Hemamalini Venkatraman
Feb 25, 2015

IMC 2015: 'Cater to diverse preferences, in their language'

Google's Vikas Agnihotri spoke about how content consumption has changed on day two

IMC 2015: 'Cater to diverse preferences, in their language'
Content consumption has changed, available on multi-devices, in a personalised manner and making micro-moments possible, opined Google India industry director Vikas Agnihotri at the ninth edition of the two-day Indian Magazine Congress in Chennai, which concluded on 24 February 2015.
 
“From the days of families sharing a device, be it the television or a radio or a desktop, it is for the first time that an instrument that is truly personal to you -- the mobile -- is available,” he said.
 
He referred to the immediacy of information sought by the consumer today, in the same context.
 
Reeling out statistics from the Google Internal Query Trends, Agnihotri said YouTube has become the second largest search engine with Indian user base touching the 70 million mark. “Users are watching 95 minutes of content on this medium per month while 90 million videos are being watched per day,” he said.
 
“The invasion of mobile in people’s life is to such an extent that we check phones once every 10 minutes.
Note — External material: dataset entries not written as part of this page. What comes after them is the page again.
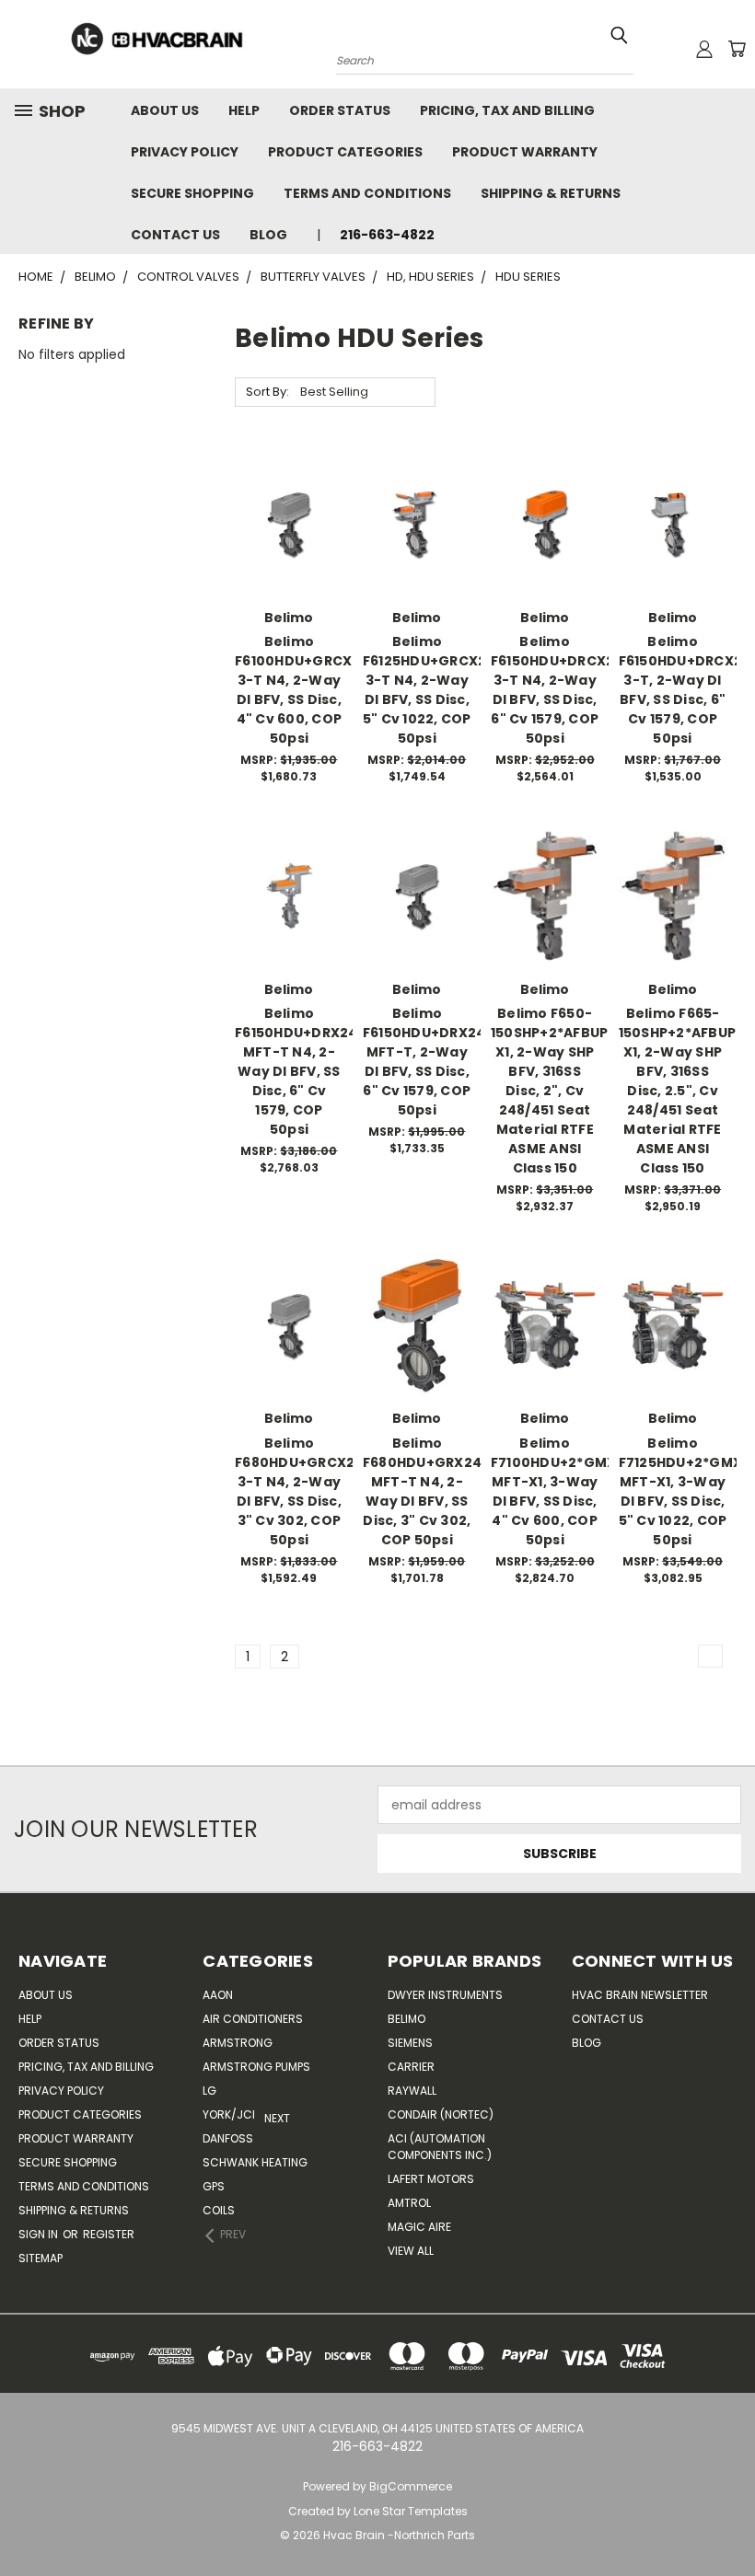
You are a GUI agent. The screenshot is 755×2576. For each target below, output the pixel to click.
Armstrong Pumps (256, 2066)
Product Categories (345, 152)
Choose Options (289, 555)
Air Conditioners (253, 2019)
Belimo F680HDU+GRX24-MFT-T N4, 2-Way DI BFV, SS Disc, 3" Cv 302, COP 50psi (426, 1491)
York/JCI (229, 2114)
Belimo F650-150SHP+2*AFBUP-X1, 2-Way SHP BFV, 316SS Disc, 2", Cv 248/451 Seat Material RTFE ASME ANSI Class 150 (553, 1090)
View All (411, 2250)
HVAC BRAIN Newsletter (640, 1995)
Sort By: (267, 391)
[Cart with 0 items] (736, 49)
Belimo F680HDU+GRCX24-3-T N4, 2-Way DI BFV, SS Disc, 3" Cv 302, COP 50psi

India has over 100 million active social media users and 46 per cent social media users actively share content. Life is becoming more of an intensive search but only the medium has changed. The manner of communicating content has changed,” Agnihotri pointed out.
 
“To feel connected, express yourself and share experience,” are the three key factors that are charting the course of communicating content, according to him.
 
Google encourages ‘moonshot thinking,’ said Agnihotri, reasoning that doing the unbelievable is far more exciting and challenging. “This is the best time the country has ever seen and it is the best time to be here,” he added.
 
Given the slow pace of internet penetration in India, it took 20 years to reach the first milestone of a 100 million user base. With the exception of colour TVs which took 25 years, other channels reached this mark in far less time – mobile (11 years) and smart phones (eight years) -- he said, pointing to the rapid acceleration made possible on the back of science and technology advancements.
 
"We have gone past the routers and dial-up period. Data pricing and mobile prices have come down. Earlier, it used to cost Rs 25,000 and above to buy a mobile but today decent smart phones are available in the Rs 6000 to Rs 8000 price points,” Agnihotri said, adding that the Indian consumers were ready for the digital medium.
 
From 300 million Indians who are online today, the figure would go past 650 million by 2020, he said, adding that the penetration to population percentage mark was 49 per cent in China compared to 25 per cent in India.
 
According to him, the three major drivers – screenagers, women and rural population – were responsible for this online user surge. The last two would emerge as key growth drivers in 2020 with 30 per cent of the Indian women choosing to be online and working women spending twice more time on surfing. This would mean that working women would be shopping 1.5 times more than a normal housewife taking the online shoppers figure to 100 million, he said.
 
“Access to information and relevance are keys. Also the fear of technology is reducing,” Agnihotri said.
 
However, the need is to adopt a “different strokes for different people” approach, so that a diverse bouquet of services could cater to the consumer preferences, said the speaker.
 
He added that more than 40 per cent of the online users prefer Indic over English. “The Indic content consumption is growing at five times that of English content consumption,” he said, pointing to the successes of ScoopWhoop, HinKhoj and News in shorts. Agnihotri, however, lamented about Indic languages lagging behind on digital content.